LISTED RECORDS start

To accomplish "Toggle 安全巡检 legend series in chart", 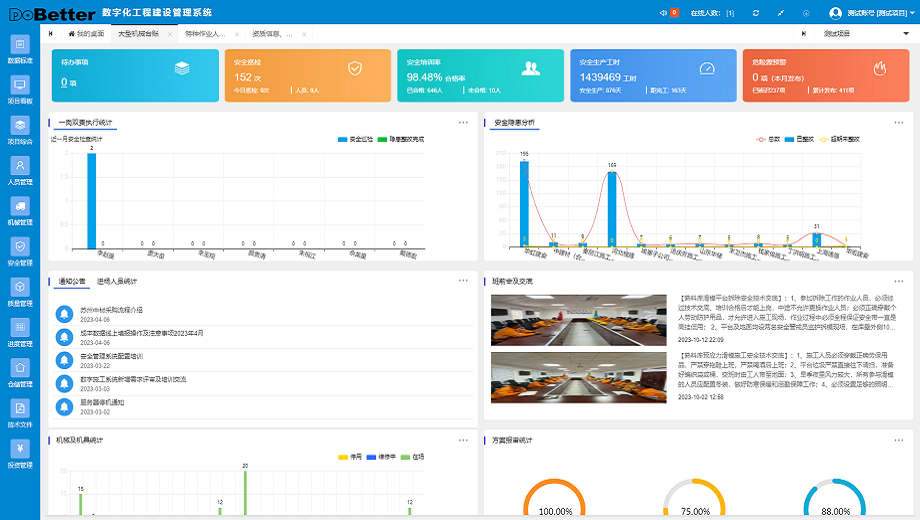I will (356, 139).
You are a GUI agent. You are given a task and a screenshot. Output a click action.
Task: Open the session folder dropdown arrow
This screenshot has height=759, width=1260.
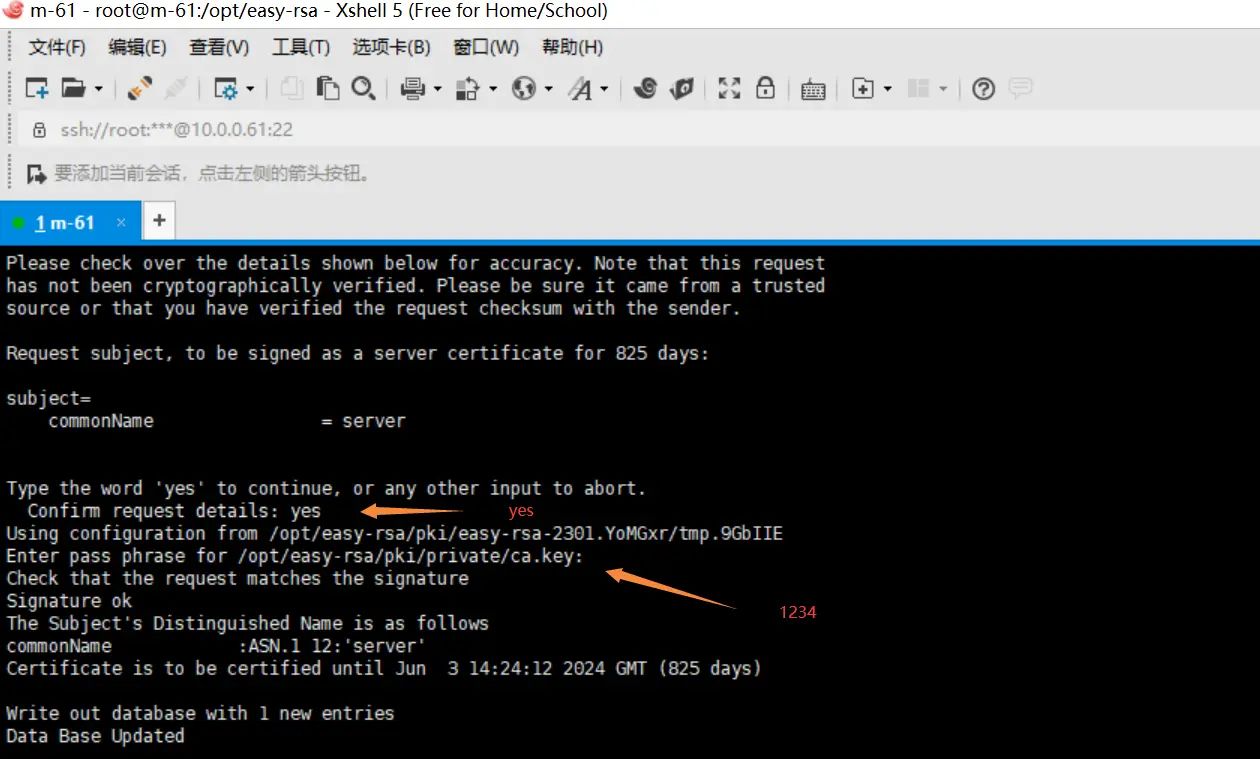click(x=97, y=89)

LISTED RECORDS end

● YOUR OBJECTIVE: Update the lines from the one that contains "You are a GUI" through the last line, changing "dropdown" to "drop-down" and keeping everything else the same. Leave the pictures out of your answer.

● REPLY:
You are a GUI agent. You are given a task and a screenshot. Output a click action.
Task: Open the session folder drop-down arrow
This screenshot has height=759, width=1260.
click(x=97, y=89)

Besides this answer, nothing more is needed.